과제 안내> 아래 항목 전체를 한 글자도 바꾸지 말고 그대로 옮겨 적으세요.

저장된 데이터 항목>

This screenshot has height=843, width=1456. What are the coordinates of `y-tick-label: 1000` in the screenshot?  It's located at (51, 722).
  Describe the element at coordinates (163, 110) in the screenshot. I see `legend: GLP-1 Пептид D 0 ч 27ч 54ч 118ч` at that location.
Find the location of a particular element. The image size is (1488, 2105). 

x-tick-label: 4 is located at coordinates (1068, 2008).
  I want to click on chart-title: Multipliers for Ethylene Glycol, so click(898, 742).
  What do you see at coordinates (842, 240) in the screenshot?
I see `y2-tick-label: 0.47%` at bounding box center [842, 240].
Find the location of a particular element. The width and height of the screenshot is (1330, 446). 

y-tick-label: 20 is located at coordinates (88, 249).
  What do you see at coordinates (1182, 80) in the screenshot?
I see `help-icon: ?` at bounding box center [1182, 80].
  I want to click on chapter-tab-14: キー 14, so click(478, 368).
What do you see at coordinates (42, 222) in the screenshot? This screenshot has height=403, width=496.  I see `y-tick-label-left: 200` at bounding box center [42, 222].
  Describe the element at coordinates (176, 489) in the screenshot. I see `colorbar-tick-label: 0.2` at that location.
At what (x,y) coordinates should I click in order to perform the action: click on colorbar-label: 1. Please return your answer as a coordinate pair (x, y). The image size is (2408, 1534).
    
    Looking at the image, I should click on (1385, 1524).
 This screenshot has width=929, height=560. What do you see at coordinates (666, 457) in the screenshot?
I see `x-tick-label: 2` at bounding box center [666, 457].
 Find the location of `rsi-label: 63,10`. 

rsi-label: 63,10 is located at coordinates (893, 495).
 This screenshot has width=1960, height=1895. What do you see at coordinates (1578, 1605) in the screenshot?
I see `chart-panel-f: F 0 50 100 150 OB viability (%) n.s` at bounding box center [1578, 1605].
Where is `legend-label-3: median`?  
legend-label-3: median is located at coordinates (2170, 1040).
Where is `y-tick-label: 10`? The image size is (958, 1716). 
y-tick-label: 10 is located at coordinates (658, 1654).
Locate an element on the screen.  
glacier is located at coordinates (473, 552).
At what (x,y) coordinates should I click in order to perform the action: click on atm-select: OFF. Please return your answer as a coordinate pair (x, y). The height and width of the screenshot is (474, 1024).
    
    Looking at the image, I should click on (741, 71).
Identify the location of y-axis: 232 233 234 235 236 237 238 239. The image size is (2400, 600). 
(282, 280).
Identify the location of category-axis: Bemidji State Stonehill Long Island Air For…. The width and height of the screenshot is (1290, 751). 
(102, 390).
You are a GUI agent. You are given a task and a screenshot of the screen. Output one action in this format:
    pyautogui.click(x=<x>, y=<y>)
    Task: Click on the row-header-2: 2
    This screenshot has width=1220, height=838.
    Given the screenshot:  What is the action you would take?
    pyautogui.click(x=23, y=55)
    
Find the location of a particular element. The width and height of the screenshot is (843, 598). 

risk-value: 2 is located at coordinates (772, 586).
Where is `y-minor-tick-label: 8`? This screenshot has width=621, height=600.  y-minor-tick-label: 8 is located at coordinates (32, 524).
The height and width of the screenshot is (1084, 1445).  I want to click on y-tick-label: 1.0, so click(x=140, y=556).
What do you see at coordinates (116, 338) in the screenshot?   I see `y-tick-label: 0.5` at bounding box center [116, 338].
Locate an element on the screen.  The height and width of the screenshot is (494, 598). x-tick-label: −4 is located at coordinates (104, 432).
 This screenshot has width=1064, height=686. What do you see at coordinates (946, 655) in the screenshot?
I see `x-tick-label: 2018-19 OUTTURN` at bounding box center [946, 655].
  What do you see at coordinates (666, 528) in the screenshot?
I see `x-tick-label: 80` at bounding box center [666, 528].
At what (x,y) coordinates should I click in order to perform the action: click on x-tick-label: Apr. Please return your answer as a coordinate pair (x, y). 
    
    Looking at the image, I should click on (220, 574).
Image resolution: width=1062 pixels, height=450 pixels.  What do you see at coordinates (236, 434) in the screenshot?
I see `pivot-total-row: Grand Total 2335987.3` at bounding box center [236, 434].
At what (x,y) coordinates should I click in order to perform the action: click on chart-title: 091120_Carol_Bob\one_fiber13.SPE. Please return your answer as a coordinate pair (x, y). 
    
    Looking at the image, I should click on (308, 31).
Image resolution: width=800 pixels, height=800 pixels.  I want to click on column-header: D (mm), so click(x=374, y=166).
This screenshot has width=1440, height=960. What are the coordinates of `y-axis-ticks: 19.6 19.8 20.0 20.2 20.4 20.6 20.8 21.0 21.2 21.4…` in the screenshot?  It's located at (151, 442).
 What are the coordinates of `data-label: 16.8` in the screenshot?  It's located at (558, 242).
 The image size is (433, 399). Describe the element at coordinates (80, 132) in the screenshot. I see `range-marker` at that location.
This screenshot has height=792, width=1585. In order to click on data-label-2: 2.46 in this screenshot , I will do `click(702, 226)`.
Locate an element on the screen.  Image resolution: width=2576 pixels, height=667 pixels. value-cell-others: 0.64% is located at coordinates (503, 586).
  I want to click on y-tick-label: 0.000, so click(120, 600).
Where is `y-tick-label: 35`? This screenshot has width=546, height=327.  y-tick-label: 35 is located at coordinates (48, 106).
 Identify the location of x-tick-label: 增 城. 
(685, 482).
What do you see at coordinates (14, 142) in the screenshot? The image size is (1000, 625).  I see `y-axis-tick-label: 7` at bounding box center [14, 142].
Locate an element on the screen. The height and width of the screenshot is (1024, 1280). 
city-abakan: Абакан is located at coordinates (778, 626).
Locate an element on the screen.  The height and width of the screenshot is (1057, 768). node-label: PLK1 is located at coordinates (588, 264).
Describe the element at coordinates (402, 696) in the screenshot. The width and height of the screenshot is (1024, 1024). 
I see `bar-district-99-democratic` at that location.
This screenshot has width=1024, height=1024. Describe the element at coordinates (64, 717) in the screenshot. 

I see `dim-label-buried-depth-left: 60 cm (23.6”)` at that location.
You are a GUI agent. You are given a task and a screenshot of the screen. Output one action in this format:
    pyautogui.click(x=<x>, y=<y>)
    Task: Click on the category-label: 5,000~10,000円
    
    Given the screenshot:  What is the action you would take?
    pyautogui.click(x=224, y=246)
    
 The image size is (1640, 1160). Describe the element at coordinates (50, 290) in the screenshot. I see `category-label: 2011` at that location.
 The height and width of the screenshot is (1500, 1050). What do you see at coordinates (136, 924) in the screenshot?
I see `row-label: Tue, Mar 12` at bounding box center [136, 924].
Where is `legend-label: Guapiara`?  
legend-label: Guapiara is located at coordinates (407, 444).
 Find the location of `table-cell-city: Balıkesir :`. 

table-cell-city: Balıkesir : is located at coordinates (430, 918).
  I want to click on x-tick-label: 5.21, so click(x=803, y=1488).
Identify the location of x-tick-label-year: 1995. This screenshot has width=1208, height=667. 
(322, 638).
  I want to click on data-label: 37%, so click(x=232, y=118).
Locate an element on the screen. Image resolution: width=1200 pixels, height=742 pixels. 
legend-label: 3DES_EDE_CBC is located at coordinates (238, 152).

과제 답변>
This screenshot has height=843, width=1456. What are the coordinates of `y-tick-label: 1000` in the screenshot?  It's located at (51, 722).
  Describe the element at coordinates (163, 110) in the screenshot. I see `legend: GLP-1 Пептид D 0 ч 27ч 54ч 118ч` at that location.
Find the location of a particular element. The image size is (1488, 2105). 

x-tick-label: 4 is located at coordinates (1068, 2008).
  I want to click on chart-title: Multipliers for Ethylene Glycol, so click(898, 742).
  What do you see at coordinates (842, 240) in the screenshot?
I see `y2-tick-label: 0.47%` at bounding box center [842, 240].
Find the location of a particular element. The width and height of the screenshot is (1330, 446). 

y-tick-label: 20 is located at coordinates (88, 249).
  What do you see at coordinates (1182, 80) in the screenshot?
I see `help-icon: ?` at bounding box center [1182, 80].
  I want to click on chapter-tab-14: キー 14, so click(478, 368).
What do you see at coordinates (42, 222) in the screenshot? This screenshot has height=403, width=496.  I see `y-tick-label-left: 200` at bounding box center [42, 222].
  Describe the element at coordinates (176, 489) in the screenshot. I see `colorbar-tick-label: 0.2` at that location.
At what (x,y) coordinates should I click in order to perform the action: click on colorbar-label: 1. Please return your answer as a coordinate pair (x, y). The image size is (2408, 1534).
    
    Looking at the image, I should click on (1385, 1524).
 This screenshot has width=929, height=560. What do you see at coordinates (666, 457) in the screenshot?
I see `x-tick-label: 2` at bounding box center [666, 457].
 Find the location of `rsi-label: 63,10`. 

rsi-label: 63,10 is located at coordinates (893, 495).
 This screenshot has width=1960, height=1895. What do you see at coordinates (1578, 1605) in the screenshot?
I see `chart-panel-f: F 0 50 100 150 OB viability (%) n.s` at bounding box center [1578, 1605].
Where is `legend-label-3: median`?  
legend-label-3: median is located at coordinates (2170, 1040).
Where is `y-tick-label: 10`? The image size is (958, 1716). 
y-tick-label: 10 is located at coordinates (658, 1654).
Locate an element on the screen.  
glacier is located at coordinates (473, 552).
At what (x,y) coordinates should I click in order to perform the action: click on atm-select: OFF. Please return your answer as a coordinate pair (x, y). The height and width of the screenshot is (474, 1024).
    
    Looking at the image, I should click on (741, 71).
Identify the location of y-axis: 232 233 234 235 236 237 238 239. The image size is (2400, 600). 
(282, 280).
Identify the location of category-axis: Bemidji State Stonehill Long Island Air For…. The width and height of the screenshot is (1290, 751). 
(102, 390).
You are a GUI agent. You are given a task and a screenshot of the screen. Output one action in this format:
    pyautogui.click(x=<x>, y=<y>)
    Task: Click on the row-header-2: 2
    This screenshot has width=1220, height=838.
    Given the screenshot:  What is the action you would take?
    pyautogui.click(x=23, y=55)
    
Find the location of a particular element. The width and height of the screenshot is (843, 598). 

risk-value: 2 is located at coordinates (772, 586).
Where is `y-minor-tick-label: 8`? This screenshot has width=621, height=600.  y-minor-tick-label: 8 is located at coordinates (32, 524).
The height and width of the screenshot is (1084, 1445).  I want to click on y-tick-label: 1.0, so click(x=140, y=556).
What do you see at coordinates (116, 338) in the screenshot?   I see `y-tick-label: 0.5` at bounding box center [116, 338].
Locate an element on the screen.  The height and width of the screenshot is (494, 598). x-tick-label: −4 is located at coordinates (104, 432).
 This screenshot has width=1064, height=686. What do you see at coordinates (946, 655) in the screenshot?
I see `x-tick-label: 2018-19 OUTTURN` at bounding box center [946, 655].
  What do you see at coordinates (666, 528) in the screenshot?
I see `x-tick-label: 80` at bounding box center [666, 528].
At what (x,y) coordinates should I click in order to perform the action: click on x-tick-label: Apr. Please return your answer as a coordinate pair (x, y). 
    
    Looking at the image, I should click on (220, 574).
Image resolution: width=1062 pixels, height=450 pixels.  What do you see at coordinates (236, 434) in the screenshot?
I see `pivot-total-row: Grand Total 2335987.3` at bounding box center [236, 434].
At what (x,y) coordinates should I click in order to perform the action: click on chart-title: 091120_Carol_Bob\one_fiber13.SPE. Please return your answer as a coordinate pair (x, y). 
    
    Looking at the image, I should click on (308, 31).
Image resolution: width=800 pixels, height=800 pixels.  I want to click on column-header: D (mm), so click(x=374, y=166).
This screenshot has width=1440, height=960. What are the coordinates of `y-axis-ticks: 19.6 19.8 20.0 20.2 20.4 20.6 20.8 21.0 21.2 21.4…` in the screenshot?  It's located at (151, 442).
 What are the coordinates of `data-label: 16.8` in the screenshot?  It's located at (558, 242).
 The image size is (433, 399). Describe the element at coordinates (80, 132) in the screenshot. I see `range-marker` at that location.
This screenshot has height=792, width=1585. In order to click on data-label-2: 2.46 in this screenshot , I will do `click(702, 226)`.
Locate an element on the screen.  Image resolution: width=2576 pixels, height=667 pixels. value-cell-others: 0.64% is located at coordinates (503, 586).
  I want to click on y-tick-label: 0.000, so click(120, 600).
Where is `y-tick-label: 35`? This screenshot has width=546, height=327.  y-tick-label: 35 is located at coordinates (48, 106).
 Identify the location of x-tick-label: 增 城. 
(685, 482).
What do you see at coordinates (14, 142) in the screenshot? The image size is (1000, 625).  I see `y-axis-tick-label: 7` at bounding box center [14, 142].
Locate an element on the screen. The height and width of the screenshot is (1024, 1280). 
city-abakan: Абакан is located at coordinates (778, 626).
Locate an element on the screen.  The height and width of the screenshot is (1057, 768). node-label: PLK1 is located at coordinates (588, 264).
Describe the element at coordinates (402, 696) in the screenshot. The width and height of the screenshot is (1024, 1024). 
I see `bar-district-99-democratic` at that location.
This screenshot has width=1024, height=1024. Describe the element at coordinates (64, 717) in the screenshot. 

I see `dim-label-buried-depth-left: 60 cm (23.6”)` at that location.
You are a GUI agent. You are given a task and a screenshot of the screen. Output one action in this format:
    pyautogui.click(x=<x>, y=<y>)
    Task: Click on the category-label: 5,000~10,000円
    
    Given the screenshot:  What is the action you would take?
    pyautogui.click(x=224, y=246)
    
 The image size is (1640, 1160). Describe the element at coordinates (50, 290) in the screenshot. I see `category-label: 2011` at that location.
 The height and width of the screenshot is (1500, 1050). What do you see at coordinates (136, 924) in the screenshot?
I see `row-label: Tue, Mar 12` at bounding box center [136, 924].
Where is `legend-label: Guapiara`?  
legend-label: Guapiara is located at coordinates (407, 444).
 Find the location of `table-cell-city: Balıkesir :`. 

table-cell-city: Balıkesir : is located at coordinates (430, 918).
  I want to click on x-tick-label: 5.21, so click(x=803, y=1488).
Identify the location of x-tick-label-year: 1995. This screenshot has width=1208, height=667. 
(322, 638).
  I want to click on data-label: 37%, so click(x=232, y=118).
Locate an element on the screen. Image resolution: width=1200 pixels, height=742 pixels. 
legend-label: 3DES_EDE_CBC is located at coordinates (238, 152).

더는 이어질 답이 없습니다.